**Work instructions**
When "agent" occurs in a line of the material, copy that line.

**Data for the task**
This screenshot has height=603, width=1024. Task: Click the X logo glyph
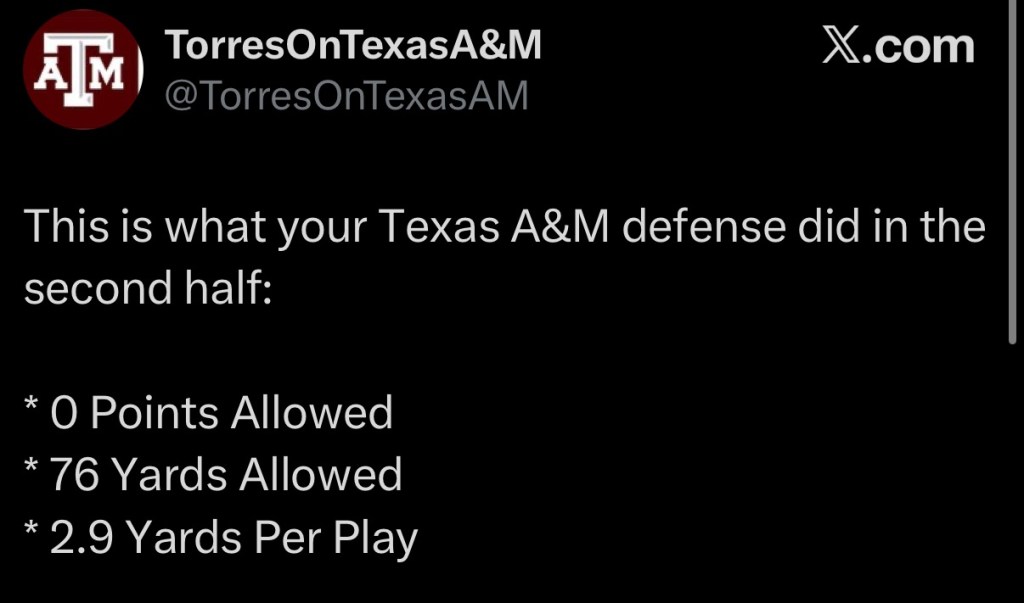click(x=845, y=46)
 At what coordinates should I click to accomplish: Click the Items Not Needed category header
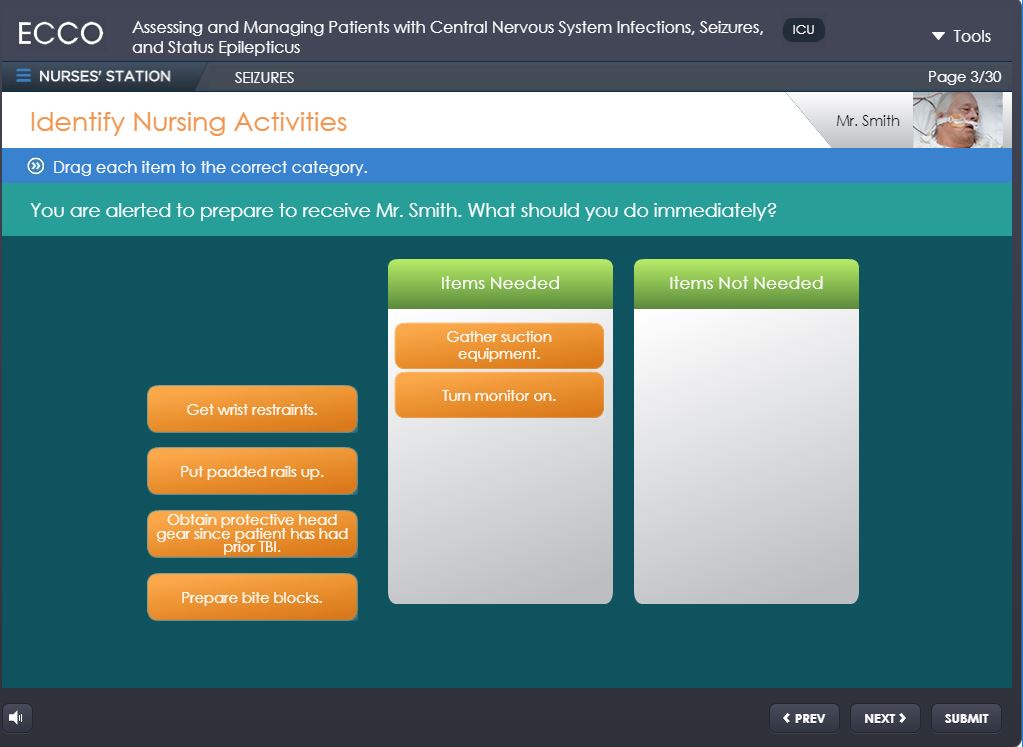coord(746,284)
...
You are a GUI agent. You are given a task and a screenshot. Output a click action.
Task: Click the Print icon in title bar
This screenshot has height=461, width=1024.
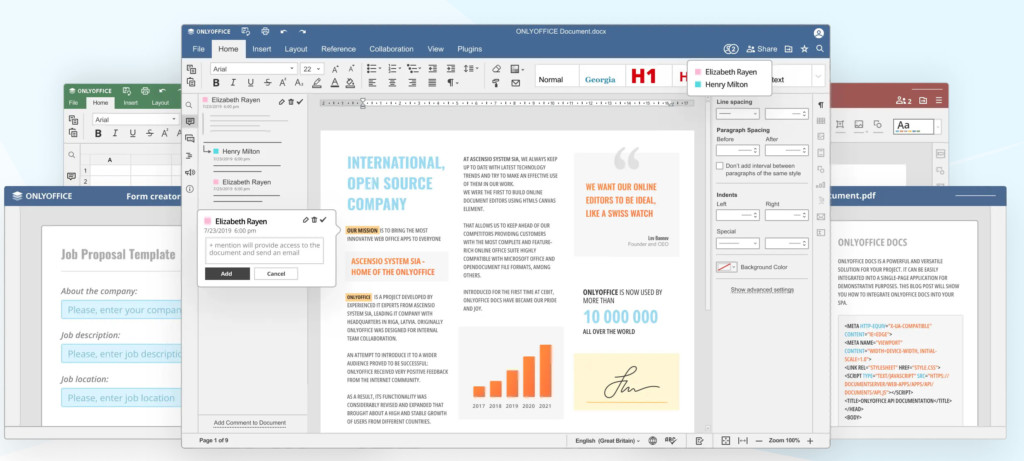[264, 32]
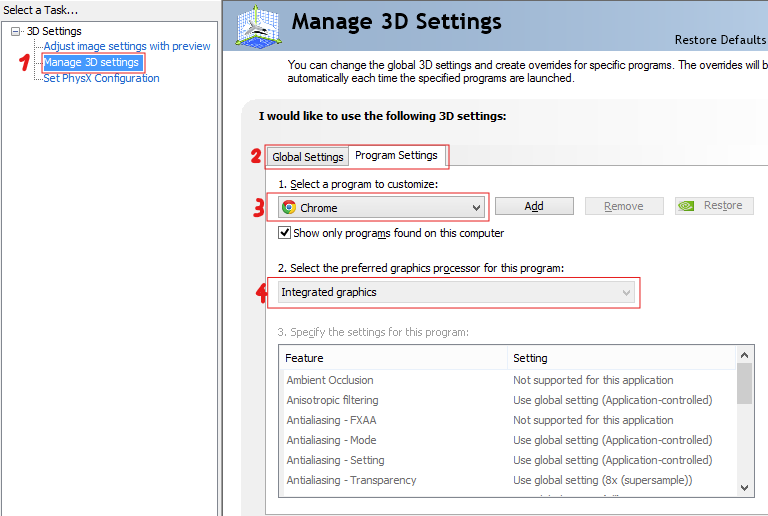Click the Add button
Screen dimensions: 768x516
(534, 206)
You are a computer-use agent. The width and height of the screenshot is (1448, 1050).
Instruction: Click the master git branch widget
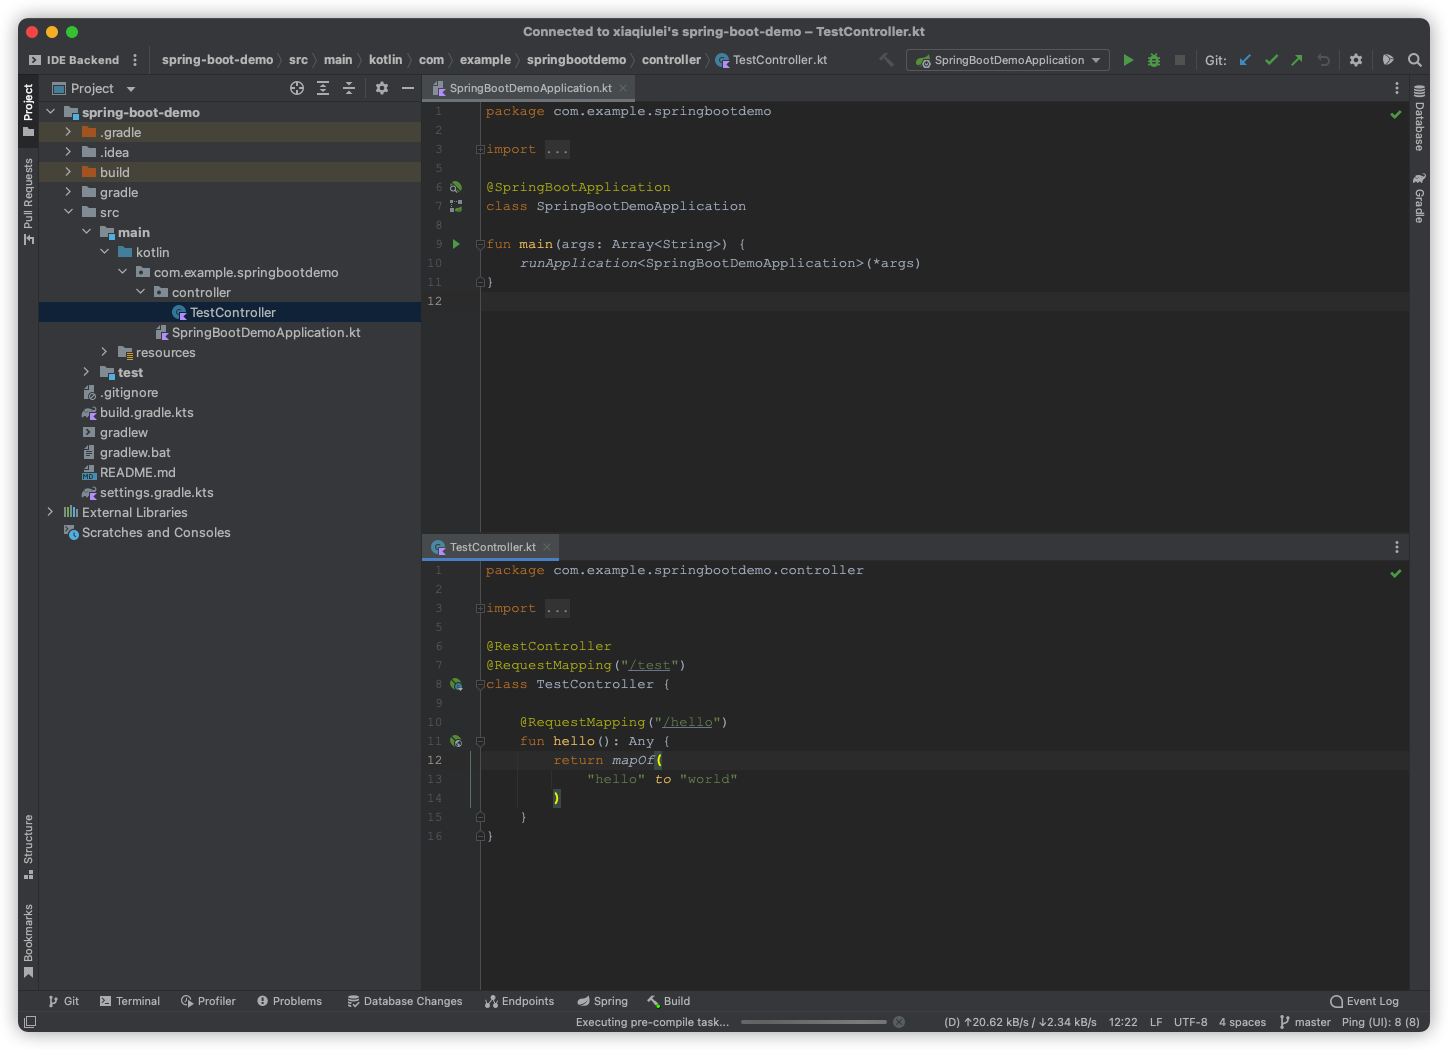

**Task solution**
You are a GUI agent. You are given a task and a screenshot. Output a click action.
You are a computer-use agent. The width and height of the screenshot is (1448, 1050).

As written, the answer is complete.